Friday, October 21, 2011

TransCanada says it won’t budge on Keystone XL route

NORFOLK, Neb. - The speaker of the Nebraska Legislature said he will return to the lawbooks to consider the state's options after the developer of the controversial Keystone XL pipeline on Oct. 11 again delivered an emphatic "no" to pleas to reroute the project.

TransCanada Inc. officials said, however, that they would consider additional safety measures for the pipeline, which would carry partially refined crude oil from Canada's oil sands area through the groundwater-rich Sand Hills of Nebraska, on the way to refineries along the Gulf of Mexico.

The comments came after a nearly 4½-hour meeting involving several TransCanada officials and four key state senators in the private law office of State Sen. Mike Flood, speaker of the Legislature.

Nebraska lawmakers are considering holding a special legislative session this fall to force a change in the route. That's a move favored by the state's two U.S. senators, one congressman and Gov.

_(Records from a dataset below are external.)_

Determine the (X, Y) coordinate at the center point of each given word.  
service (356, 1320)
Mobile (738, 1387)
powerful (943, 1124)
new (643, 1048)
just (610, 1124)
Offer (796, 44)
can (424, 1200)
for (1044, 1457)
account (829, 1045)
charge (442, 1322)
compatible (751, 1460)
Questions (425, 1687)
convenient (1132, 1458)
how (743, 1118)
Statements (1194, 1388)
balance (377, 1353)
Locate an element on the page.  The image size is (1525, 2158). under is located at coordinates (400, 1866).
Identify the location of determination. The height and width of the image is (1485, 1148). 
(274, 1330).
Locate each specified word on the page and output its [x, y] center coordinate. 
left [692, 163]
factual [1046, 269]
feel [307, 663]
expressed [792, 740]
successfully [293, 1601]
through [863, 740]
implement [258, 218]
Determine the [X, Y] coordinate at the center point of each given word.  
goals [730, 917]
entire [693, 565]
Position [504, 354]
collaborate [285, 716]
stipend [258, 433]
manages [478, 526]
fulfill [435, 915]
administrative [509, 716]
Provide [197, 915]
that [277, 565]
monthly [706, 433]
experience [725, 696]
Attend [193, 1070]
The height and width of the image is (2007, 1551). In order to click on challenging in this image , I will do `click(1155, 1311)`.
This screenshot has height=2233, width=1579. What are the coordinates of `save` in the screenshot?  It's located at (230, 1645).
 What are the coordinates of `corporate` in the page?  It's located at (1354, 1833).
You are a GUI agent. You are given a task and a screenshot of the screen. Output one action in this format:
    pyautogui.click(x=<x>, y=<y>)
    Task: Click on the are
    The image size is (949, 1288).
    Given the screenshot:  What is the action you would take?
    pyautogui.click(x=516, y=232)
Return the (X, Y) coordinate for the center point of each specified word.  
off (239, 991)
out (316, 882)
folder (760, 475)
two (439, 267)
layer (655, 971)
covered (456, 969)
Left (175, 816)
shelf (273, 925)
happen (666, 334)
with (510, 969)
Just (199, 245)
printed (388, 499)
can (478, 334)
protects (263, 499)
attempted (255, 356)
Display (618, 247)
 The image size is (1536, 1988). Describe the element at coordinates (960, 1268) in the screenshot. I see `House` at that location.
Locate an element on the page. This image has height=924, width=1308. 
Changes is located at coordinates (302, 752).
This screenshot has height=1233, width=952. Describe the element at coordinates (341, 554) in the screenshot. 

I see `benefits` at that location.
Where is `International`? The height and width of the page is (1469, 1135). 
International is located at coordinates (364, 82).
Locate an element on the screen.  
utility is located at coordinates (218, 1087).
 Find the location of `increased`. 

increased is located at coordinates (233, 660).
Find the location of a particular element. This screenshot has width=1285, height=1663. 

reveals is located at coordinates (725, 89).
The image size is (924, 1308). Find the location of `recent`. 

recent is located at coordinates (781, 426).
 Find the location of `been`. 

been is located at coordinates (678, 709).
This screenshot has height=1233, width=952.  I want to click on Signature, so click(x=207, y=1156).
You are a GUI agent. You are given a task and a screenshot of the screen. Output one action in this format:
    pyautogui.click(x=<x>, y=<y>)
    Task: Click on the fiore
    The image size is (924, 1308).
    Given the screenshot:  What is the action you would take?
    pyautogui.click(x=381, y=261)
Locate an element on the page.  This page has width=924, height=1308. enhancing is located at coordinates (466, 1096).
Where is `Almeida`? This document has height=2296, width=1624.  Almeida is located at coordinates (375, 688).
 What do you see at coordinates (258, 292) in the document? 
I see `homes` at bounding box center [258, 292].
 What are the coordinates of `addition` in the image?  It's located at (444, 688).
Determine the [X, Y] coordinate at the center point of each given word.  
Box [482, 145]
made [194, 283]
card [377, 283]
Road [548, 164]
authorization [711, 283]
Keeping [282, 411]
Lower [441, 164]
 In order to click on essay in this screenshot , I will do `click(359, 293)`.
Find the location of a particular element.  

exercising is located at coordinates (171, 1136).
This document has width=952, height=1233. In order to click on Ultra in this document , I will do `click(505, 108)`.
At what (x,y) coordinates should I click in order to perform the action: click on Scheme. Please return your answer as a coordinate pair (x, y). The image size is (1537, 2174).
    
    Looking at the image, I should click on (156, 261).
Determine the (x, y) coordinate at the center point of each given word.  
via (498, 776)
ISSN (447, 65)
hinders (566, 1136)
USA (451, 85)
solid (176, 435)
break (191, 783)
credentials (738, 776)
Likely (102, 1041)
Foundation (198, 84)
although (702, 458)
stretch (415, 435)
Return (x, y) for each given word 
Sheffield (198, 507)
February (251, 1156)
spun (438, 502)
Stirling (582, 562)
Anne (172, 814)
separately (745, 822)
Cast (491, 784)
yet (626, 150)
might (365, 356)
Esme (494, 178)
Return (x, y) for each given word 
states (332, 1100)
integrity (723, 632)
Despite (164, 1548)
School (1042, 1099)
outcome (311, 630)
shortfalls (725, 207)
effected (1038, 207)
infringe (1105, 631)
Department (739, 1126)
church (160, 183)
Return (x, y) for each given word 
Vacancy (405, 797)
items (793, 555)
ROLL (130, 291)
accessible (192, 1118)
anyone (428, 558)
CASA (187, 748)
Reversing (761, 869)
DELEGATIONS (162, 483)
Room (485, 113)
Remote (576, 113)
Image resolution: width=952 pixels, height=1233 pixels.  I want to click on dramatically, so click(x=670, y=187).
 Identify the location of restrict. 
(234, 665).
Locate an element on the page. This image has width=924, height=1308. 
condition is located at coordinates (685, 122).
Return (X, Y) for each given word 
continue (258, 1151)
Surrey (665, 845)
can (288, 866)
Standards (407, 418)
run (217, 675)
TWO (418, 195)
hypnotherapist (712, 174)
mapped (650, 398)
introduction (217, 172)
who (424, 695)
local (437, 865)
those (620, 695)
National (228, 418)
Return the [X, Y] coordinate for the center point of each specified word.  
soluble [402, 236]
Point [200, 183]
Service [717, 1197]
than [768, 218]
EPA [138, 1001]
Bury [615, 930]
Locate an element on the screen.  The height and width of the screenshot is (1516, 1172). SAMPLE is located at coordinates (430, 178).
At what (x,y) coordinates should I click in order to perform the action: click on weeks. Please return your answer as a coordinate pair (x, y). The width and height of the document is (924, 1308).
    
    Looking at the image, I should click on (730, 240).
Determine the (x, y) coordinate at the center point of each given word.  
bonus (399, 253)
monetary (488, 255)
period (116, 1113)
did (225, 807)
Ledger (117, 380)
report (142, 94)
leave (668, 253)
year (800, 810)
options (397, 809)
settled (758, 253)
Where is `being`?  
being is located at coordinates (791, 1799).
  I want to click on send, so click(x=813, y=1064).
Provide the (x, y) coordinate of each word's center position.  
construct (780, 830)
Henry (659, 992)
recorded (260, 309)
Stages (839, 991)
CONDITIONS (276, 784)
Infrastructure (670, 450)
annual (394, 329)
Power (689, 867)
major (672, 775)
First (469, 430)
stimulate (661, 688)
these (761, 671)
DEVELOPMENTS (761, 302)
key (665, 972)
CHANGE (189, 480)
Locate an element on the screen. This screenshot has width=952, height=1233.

Dave Heineman, as well as a growing number of state senators.

Four of those lawmakers spent more than half of the Oct. 11 meeting urging a route change to alleviate fears that a leak could foul groundwater.

But Alex Pourbaix, TransCanada's president for energy and oil pipelines, said changing the route would require at least a two-year delay for a federal environmental review.

Such a delay, Pourbaix said, would be unacceptable for the Texas oil refineries that would be customers for the 700,000 barrels of diluted tar-sand oil from Canada.